(Photo: A crowd of some 40 supporters celebrates the supplement's Young Reader Award. Fourth from left in front row, Director Azrul Ananda holds the trophy.)
The daily youth supplement has proved that it is possible for a print newspaper to engage with a young community with great success.
The supplement is aimed towards the large market of young readers in Indonesia – 40% of the county’s population is under 30 years of age – and it does so by tapping into the huge numbers of young people interested in journalism.

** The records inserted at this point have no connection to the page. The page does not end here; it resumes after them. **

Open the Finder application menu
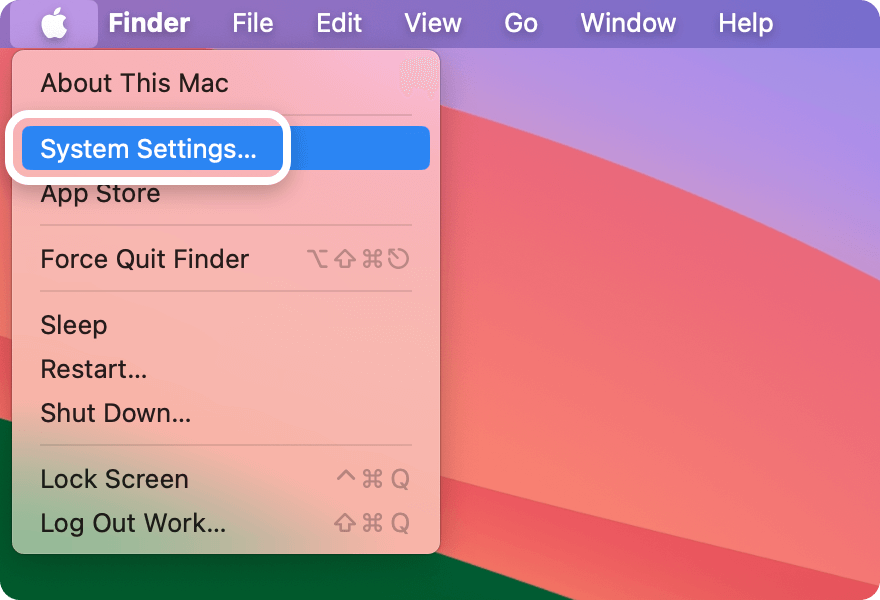The width and height of the screenshot is (880, 600). pyautogui.click(x=149, y=24)
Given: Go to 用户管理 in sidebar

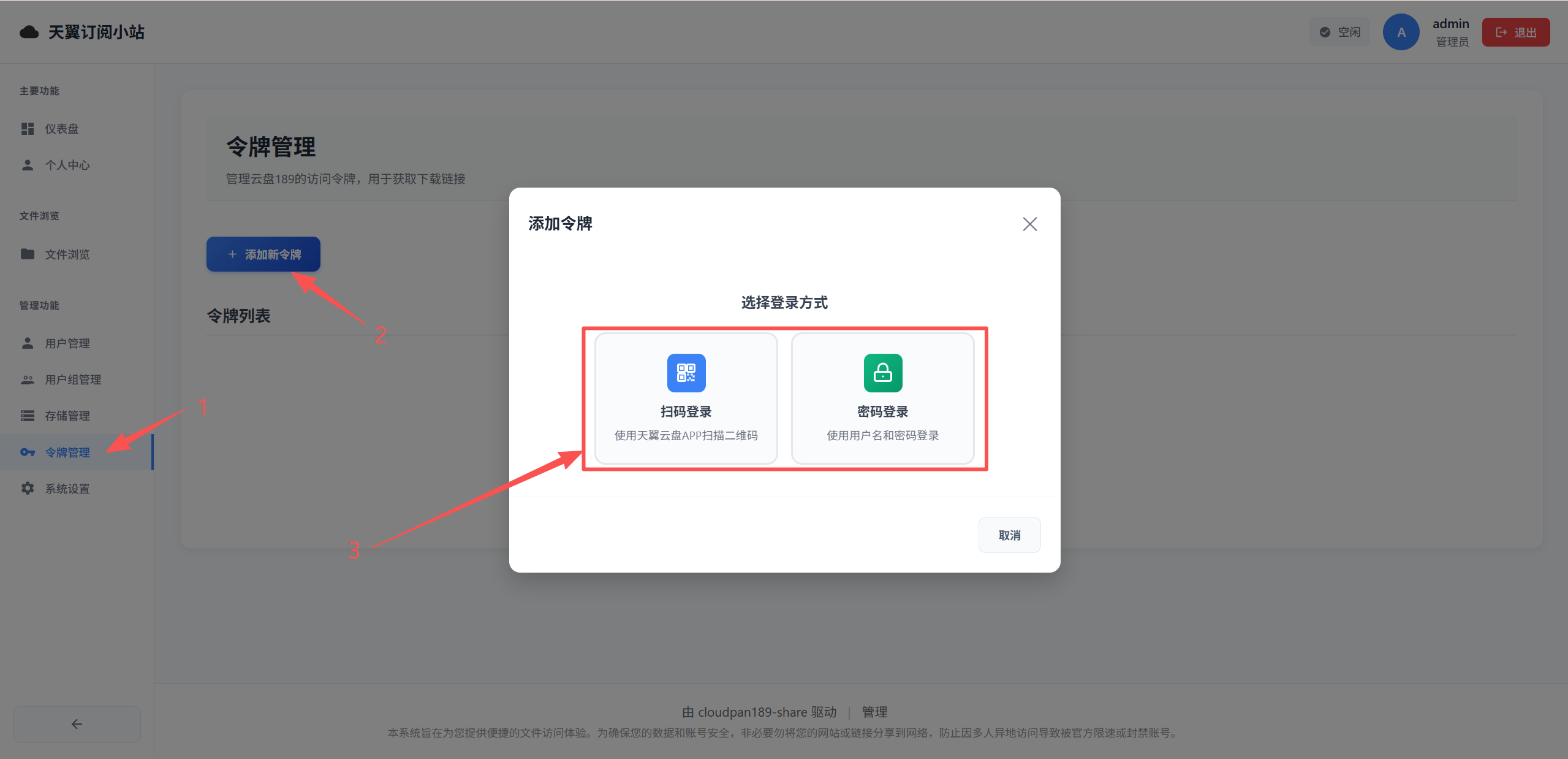Looking at the screenshot, I should [x=67, y=343].
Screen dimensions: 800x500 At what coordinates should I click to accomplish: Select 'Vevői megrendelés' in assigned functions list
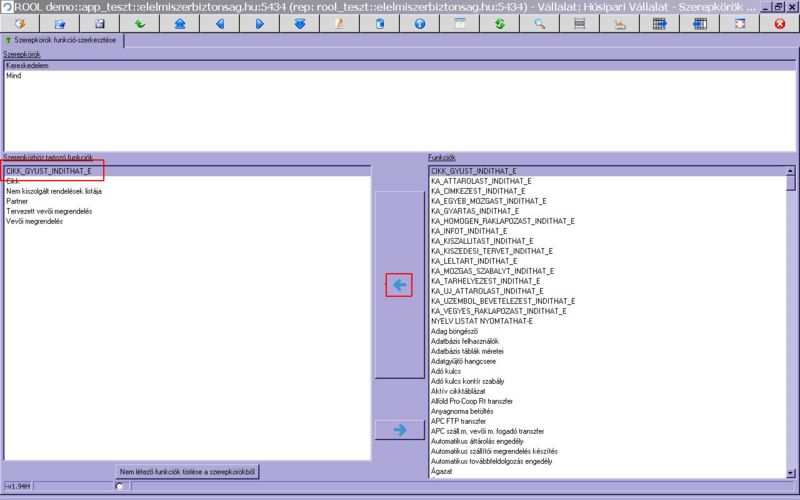click(35, 221)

DetEksi is staffed largely by university students, who work on a paid, part-time basis to produce a supplement that is made by young people for young people. The publication asks controversial questions of young people in regular surveys, posing questions like “When did you first start having sex?” and “Who do you hate most, Mom or Dad?”, to more than 1.7 million students over 11 years. This attitude sometimes attracted complaints, but in the words of the DetEski founder, “We kept going, we didn’t care”.
It worked.
DetEksi has a popular youth basketball league and runs a journalism convention and an annual birthday celebration that has become one of the biggest music events in Indonesia.
The brand is sponsored by several large companies, including Honda Motors, but refuses sponsorship from tobacco and alcohol companies. The paper can afford to be selective; the brand is so big that DetEski can bring top professional basketball players from the USA to Indonesia and give students the chance to interview them.
In short, DetEksi is a master class in how to cultivate a newspaper brand to engage young people.